The ability to write a short story is notably different from that of a novelist. In sporting terms, one is a sprint, the other, a marathon. They are as different as lyrics and poetry, and very rarely will you find the best of one is the best of the other (e.g. Leonard Cohen). A poet may be tempted to write music, because there's a lot more money in music, but that in itself should not be sufficient cause to ignore your natural talent and inclination. Some of the finest short story writers have never written a novel, or at least, if they have, not to the same acclaim. This group includes Alice Munro (Nobel winner), Raymond Carver, Chekhov, Saki, and O. Henry. To quote Munro:
"So why do I like to write short stories? Well, I certainly didn't intend to. I was going to write a novel. And still! I still come up with ideas for novels. And I even start novels. But something happens to them. They break up. [...] So I wrote in bits and pieces with a limited time expectation. Perhaps I got used to thinking of my material in terms of things that worked that way." (Emphasis mine.) -- Alice Munro (The Atlantic)
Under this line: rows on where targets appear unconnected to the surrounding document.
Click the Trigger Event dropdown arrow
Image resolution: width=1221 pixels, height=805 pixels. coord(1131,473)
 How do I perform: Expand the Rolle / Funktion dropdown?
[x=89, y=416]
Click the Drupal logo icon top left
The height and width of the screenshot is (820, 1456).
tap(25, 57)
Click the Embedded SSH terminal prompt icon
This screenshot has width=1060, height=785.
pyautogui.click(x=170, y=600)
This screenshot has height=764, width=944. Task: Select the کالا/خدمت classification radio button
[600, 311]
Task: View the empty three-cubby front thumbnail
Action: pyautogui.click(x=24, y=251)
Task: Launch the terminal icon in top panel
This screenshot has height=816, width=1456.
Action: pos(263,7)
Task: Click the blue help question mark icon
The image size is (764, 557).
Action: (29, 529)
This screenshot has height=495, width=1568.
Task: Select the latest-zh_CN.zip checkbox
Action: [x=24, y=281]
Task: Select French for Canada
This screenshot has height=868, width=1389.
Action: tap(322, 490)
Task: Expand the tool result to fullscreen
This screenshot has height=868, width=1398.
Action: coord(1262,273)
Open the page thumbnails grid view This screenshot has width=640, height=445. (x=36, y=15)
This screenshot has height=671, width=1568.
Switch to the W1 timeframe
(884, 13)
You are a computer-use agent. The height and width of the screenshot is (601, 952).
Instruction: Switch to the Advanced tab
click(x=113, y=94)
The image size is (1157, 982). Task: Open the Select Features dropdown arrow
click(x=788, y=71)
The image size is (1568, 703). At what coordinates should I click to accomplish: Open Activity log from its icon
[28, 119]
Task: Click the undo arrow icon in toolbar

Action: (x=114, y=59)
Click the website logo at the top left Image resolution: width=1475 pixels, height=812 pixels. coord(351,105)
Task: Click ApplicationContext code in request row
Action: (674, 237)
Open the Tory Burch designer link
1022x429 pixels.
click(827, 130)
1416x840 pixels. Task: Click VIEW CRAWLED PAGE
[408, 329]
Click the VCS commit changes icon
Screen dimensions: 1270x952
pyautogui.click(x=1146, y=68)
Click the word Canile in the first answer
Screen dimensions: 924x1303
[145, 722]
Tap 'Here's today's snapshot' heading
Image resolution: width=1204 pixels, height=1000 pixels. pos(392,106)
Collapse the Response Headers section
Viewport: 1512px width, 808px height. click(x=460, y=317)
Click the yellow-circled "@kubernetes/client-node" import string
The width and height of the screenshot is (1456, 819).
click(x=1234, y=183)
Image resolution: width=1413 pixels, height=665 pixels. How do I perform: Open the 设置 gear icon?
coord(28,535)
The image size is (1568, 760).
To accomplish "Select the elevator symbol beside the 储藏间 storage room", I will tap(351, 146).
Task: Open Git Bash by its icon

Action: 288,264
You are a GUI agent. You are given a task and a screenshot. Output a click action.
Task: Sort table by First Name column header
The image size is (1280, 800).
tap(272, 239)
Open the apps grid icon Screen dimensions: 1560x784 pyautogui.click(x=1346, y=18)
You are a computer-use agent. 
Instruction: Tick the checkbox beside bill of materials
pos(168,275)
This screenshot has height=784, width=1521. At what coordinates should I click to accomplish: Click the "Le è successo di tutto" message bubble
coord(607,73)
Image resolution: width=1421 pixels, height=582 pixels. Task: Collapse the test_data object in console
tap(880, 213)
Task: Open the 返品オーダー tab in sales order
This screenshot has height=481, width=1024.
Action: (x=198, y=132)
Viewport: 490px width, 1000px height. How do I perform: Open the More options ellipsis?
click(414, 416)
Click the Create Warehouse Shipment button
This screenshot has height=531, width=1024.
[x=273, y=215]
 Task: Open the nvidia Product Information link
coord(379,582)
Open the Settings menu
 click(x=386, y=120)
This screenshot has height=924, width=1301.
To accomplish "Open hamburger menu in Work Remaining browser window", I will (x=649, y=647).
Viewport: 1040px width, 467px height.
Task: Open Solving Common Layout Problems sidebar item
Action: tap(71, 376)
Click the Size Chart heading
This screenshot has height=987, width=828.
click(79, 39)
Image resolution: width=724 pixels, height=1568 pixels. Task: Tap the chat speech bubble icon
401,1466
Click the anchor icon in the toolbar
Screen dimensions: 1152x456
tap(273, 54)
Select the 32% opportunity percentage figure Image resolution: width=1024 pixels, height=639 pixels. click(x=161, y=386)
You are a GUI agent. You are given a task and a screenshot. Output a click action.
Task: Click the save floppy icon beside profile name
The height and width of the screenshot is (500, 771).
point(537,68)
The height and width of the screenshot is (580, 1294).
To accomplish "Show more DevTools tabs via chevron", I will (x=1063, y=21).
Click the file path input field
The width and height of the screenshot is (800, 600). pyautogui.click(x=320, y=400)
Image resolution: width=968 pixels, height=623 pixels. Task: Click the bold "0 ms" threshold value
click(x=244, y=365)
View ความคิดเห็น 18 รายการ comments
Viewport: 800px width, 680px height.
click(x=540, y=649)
Writing is always a question of experience. If Munro had spent years focused on writing novels, perhaps she would have become a novelist. The demands on her time by her family didn't allow for the requisite concentration. Ultimately, if it's your desire to write novels, and you have the time, skill, and dedication, you should follow your instinct. Not because novels are more commercially viable, or because they are seen as great works of art, but because you want to, because great writing can only happen at the convergence of desire, action, and inspiration.